In a skillet toast desiccated coconut until golden brown. Grind into a paste together with the garlic, ginger and water in a blender.

Base paste B:
8 blanched almonds
10 cashew nuts
1/4 cup water

Grind cashews and almonds together to make a paste.

Ingredients:
2 medium sized onions, sliced
1 large carrot, cubed
2 medium potatoes, peeled and cubed
1 small slender purple eggplant, cubed
150 g cauliflower, cut into florets
1/4 cup frozen green peas, thawed
2 tomatoes, cubed
3 fresh green chillies, split in half, seeds removed
10 roasted cashew nuts
1 tbsp sultanas
3 tbsp vegetable oil
2 cups thin santan (coconut milk)
2 tbsp korma powder or to taste
Salt and white pepper to taste
Coriander leaves to garnish

Aromatics:
4 stalks curry leaves
1 cinnamon stick
5 cloves
3 black cardamoms (substitute 4 green cardamoms if unavailable)

Heat oil in a non-stick skillet or wok.
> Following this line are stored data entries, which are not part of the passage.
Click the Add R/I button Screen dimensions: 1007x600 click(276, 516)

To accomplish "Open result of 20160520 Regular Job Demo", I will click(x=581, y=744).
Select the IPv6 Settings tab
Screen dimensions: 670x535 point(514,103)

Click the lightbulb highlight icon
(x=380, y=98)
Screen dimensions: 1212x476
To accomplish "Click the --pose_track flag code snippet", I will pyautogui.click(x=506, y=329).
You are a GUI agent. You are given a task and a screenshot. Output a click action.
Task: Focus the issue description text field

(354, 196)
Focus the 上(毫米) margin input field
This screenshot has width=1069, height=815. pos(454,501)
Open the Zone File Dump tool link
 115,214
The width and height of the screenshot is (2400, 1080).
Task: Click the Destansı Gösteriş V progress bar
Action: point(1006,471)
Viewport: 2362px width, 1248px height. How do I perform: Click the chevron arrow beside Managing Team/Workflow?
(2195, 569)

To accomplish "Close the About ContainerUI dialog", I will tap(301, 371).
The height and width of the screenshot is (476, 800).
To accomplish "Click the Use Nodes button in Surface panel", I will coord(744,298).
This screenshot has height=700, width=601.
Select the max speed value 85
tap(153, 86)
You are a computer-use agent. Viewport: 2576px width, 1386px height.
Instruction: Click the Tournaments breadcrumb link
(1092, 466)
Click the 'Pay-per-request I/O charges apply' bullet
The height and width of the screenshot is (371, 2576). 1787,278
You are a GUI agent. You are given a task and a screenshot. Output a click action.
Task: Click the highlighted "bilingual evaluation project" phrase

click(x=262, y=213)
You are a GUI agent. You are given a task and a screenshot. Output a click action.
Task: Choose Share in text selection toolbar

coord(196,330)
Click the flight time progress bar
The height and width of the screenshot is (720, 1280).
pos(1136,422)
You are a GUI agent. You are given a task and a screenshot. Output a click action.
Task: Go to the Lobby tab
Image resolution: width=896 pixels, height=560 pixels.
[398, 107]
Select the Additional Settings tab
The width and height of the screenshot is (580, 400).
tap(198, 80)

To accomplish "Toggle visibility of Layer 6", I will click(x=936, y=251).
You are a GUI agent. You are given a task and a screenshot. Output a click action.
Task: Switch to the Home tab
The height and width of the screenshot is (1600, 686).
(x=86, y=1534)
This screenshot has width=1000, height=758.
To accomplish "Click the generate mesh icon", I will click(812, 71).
Add oil. Fry curry leaves and the rest of the aromatic spices until fragrant. Add onions, and fry until wilted and slightly golden brown. Add carrots and potatoes and korma powder. Mix well. Fry until the korma powder releases its fragrance before adding base pastes.  Add half of the coconut milk. Lower heat and simmer for about 10 minutes  Add the rest of the coconut milk, as well as the eggplant, cauliflower, and chillies. Simmer for another 15 minutes or so until gravy is thick and vegetables are fork tender. Remove lid and add peas and tomatoes. Add salt and pepper to taste and simmer for an additional 3-5 minutes. Prick potatoes and carrots to make sure they are cooked.  Add roasted cashew nuts and sultanas and mix well. Adjust seasoning and garnish with coriander leaves.